Helen lives in a Manhattan hotel that doesn’t allow pets. So she teaches her dog Pablo to speak and walk upright, and dresses him in a suit with his hat pulled low so he can pass for a handsome man. They share their deepest secrets, and spend their days reading the newspaper and lounging in bed. In a bewildering turn of events, Helen and Pablo fall in love.
Guided by the “anything goes” wisdom of 1970s-era women’s magazines and advice columnists, Helen sets out to build the life she wants, fielding advances from an arsonist, a pervert, and a radio DJ with extremist views.
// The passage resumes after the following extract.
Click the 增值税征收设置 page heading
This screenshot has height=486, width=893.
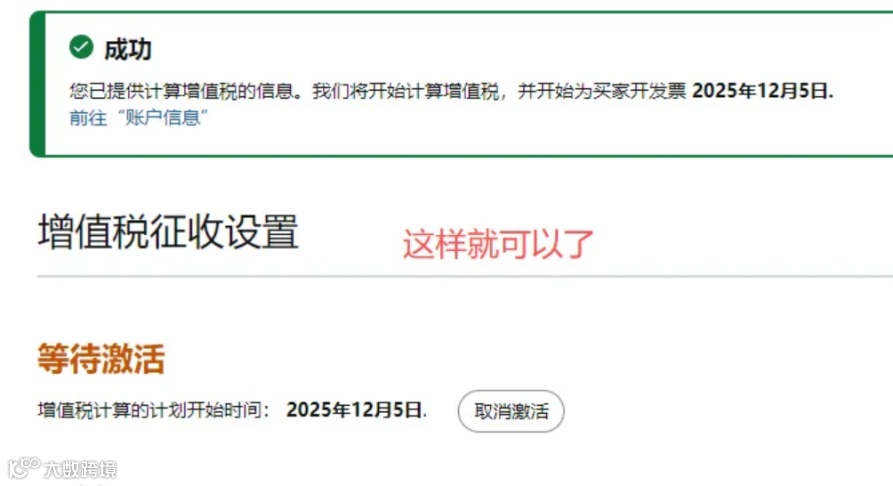168,232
She also seeks the counsel of self-styled gurus—including her mother, a psychic who keeps a cohort of lovers, and her father, an herbalist with a devoted following. Helen's friends and acquaintances are scandalized by her new relationship, leaving her alone to deal with Pablo, who is troublingly indifferent to her happiness and entirely distracted by his own.
First published in 1975, Rosalyn Drexler’s The Cosmopolitan Girl is an outrageous comedy that upends the promise of heterosexual love, and lampoons the enduring American tradition of ceding attention to grifters and blowhards.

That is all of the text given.